PRETTYBOX

Table of Contents

FUNCTION

DESCRIPTION

EXAMPLE

FUNCTION

[ Top | Next ]

PrettyBox displays multiple sequence alignments as shaded boxes in Postscript format for printing or displaying with a Postscript compatible device. PrettyBox optionally calculates a consensus sequence. The program does not create the alignment; it simply displays it.

DESCRIPTION

[ Previous | Top | Next ]

PrettyBox produces a PostScript file containing a multiple sequence alignment with residues shaded on the basis of agreement to a calculated consensus sequence, allowing you to identify relationships among the sequences. You can use this program with aligned sequences in an MSF (multiple sequence format) file, an RSF (rich sequence format) file, or a list file that specifies two or more single sequence files that have had gaps added to make them all align.

The output from PrettyBox can only be printed on a PostScript printer or viewed with software capable of displaying PostScript images.

EXAMPLE

[ Previous | Top | Next ]

Here is a session with PrettyBox that displays a shaded alignment from a multiple alignment of the antigenic regions of a group of picorna virus capsid proteins.

% prettybox -CASe

 PRETTYBOX what sequences ? prettybox.msf{*}

           prettybox.msf{fa10}, len: 349

           prettybox.msf{fa12}, len: 349

           prettybox.msf{fo1k}, len: 349

              prettybox.msf{e}, len: 349

            prettybox.msf{p1m}, len: 349

            prettybox.msf{p1s}, len: 349

            prettybox.msf{p2s}, len: 349

            prettybox.msf{p3s}, len: 349

            prettybox.msf{cb3}, len: 349

            prettybox.msf{r14}, len: 349

             prettybox.msf{r2}, len: 349

Print in which orientation:

     l)andscape     p)ortrait

Please select (* L *):

Display a consensus (* No *) ?

Find consensus to what minimum plurality (* 2.00 *) ?

Where should numbers be placed:

     r)ight side     t)op      n)one

Please select (* R *):

What should I call the output PostScript file (* prettybox.ps *) ?

OUTPUT

[ Previous | Top | Next ]

If you are reading the Program Manual, you can see the PostScript output from this session that appears at the end of this program description.

INPUT FILES

[ Previous | Top | Next ]

PrettyBox accepts multiple (two or more) aligned nucleotide or protein sequences as input. These aligned sequences can be represented in an MSF, RSF or list file. For example, to specify an MSF file, such as the output file from a session with PileUp, use a command like % prettybox pileup.msf{*}. Similarly, you can specify an RSF file, such as the output file from a session with PileUp in SeqLab, using a command like % prettybox pileup.rsf{*}.

RELATED PROGRAMS

[ Previous | Top | Next ]

Pretty displays multiple sequence alignments and calculates a consensus sequence. It does not create the alignment; it simply displays it. PileUp creates a multiple sequence alignment from a group of related sequences using progressive, pairwise alignments. It can also plot a tree showing the clustering relationships used to create the alignment.
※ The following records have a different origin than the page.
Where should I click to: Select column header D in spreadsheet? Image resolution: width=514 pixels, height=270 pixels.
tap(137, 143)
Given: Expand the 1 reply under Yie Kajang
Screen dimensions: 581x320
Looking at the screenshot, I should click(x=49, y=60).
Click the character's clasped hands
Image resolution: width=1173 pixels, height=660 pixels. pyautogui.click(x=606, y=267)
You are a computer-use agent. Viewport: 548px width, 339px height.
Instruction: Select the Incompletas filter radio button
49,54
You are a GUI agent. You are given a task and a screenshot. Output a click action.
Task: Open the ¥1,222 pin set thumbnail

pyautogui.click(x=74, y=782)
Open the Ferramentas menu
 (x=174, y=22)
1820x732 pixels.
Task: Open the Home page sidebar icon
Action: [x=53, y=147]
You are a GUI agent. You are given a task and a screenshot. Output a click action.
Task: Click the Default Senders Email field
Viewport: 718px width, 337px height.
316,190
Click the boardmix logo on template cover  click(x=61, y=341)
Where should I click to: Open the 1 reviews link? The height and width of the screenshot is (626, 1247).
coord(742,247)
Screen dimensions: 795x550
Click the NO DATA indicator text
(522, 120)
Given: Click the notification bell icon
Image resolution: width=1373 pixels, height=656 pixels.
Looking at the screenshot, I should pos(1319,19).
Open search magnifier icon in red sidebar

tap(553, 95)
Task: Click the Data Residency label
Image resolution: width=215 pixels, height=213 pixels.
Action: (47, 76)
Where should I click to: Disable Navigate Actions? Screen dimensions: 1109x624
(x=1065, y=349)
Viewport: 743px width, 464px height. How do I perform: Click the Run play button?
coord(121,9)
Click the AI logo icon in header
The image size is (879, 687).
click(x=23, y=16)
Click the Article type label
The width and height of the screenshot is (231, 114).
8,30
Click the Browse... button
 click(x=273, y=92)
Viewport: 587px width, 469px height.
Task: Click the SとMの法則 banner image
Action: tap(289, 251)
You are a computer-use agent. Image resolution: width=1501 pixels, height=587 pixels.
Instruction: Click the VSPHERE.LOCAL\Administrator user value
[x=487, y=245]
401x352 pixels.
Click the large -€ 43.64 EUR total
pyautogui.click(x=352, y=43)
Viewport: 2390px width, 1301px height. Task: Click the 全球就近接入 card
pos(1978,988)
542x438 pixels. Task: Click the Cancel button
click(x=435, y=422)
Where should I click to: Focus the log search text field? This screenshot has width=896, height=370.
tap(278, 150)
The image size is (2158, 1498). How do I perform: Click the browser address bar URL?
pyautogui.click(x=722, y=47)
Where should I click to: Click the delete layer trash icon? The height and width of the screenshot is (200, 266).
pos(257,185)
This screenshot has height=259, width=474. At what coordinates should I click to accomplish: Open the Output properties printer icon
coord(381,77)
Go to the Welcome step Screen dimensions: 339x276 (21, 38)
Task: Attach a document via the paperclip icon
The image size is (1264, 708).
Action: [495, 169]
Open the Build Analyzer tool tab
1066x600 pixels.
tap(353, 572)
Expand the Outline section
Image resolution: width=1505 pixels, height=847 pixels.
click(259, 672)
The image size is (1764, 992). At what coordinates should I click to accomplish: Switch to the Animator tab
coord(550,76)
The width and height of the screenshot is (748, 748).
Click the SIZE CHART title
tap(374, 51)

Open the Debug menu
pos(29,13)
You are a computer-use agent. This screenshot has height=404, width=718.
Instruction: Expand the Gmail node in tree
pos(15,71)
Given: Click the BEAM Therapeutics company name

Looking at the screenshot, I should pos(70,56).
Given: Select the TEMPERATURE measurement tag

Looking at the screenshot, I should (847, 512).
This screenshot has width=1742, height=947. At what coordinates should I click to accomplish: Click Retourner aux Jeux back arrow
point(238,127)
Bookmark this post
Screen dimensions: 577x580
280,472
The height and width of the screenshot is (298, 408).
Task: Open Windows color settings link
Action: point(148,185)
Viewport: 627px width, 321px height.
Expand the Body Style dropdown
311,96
The SeqLab editor allows you to shade sequences based on agreement to a consensus sequence or according to the results of PlotSimilarity.

RESTRICTIONS

[ Previous | Top | Next ]

You can use up to 500 sequences, although the total length of all sequences combined must be less than 2,000,000 characters. The maximum number of ranges that can be specified in a mark file (*.mrk) is 100.

ALGORITHM

[ Previous | Top | Next ]

Calculating and Displaying a Consensus

PrettyBox calculates a consensus for each column of an alignment using the scoring matrix blosum62.cmp for proteins or prettydna.cmp for nucleic acids. You can display the consensus sequence in the output by using the parameter -CONsensus. The consensus symbol for a column is determined in two steps:

1) The program finds the symbol whose comparison to all of the symbols in the column (including itself) yields the greatest number of votes. A vote is cast for each symbol comparison that is greater than or equal to some set threshold value; votes can be either 1.0 or some vote weight assigned to the sequence from which the vote comes.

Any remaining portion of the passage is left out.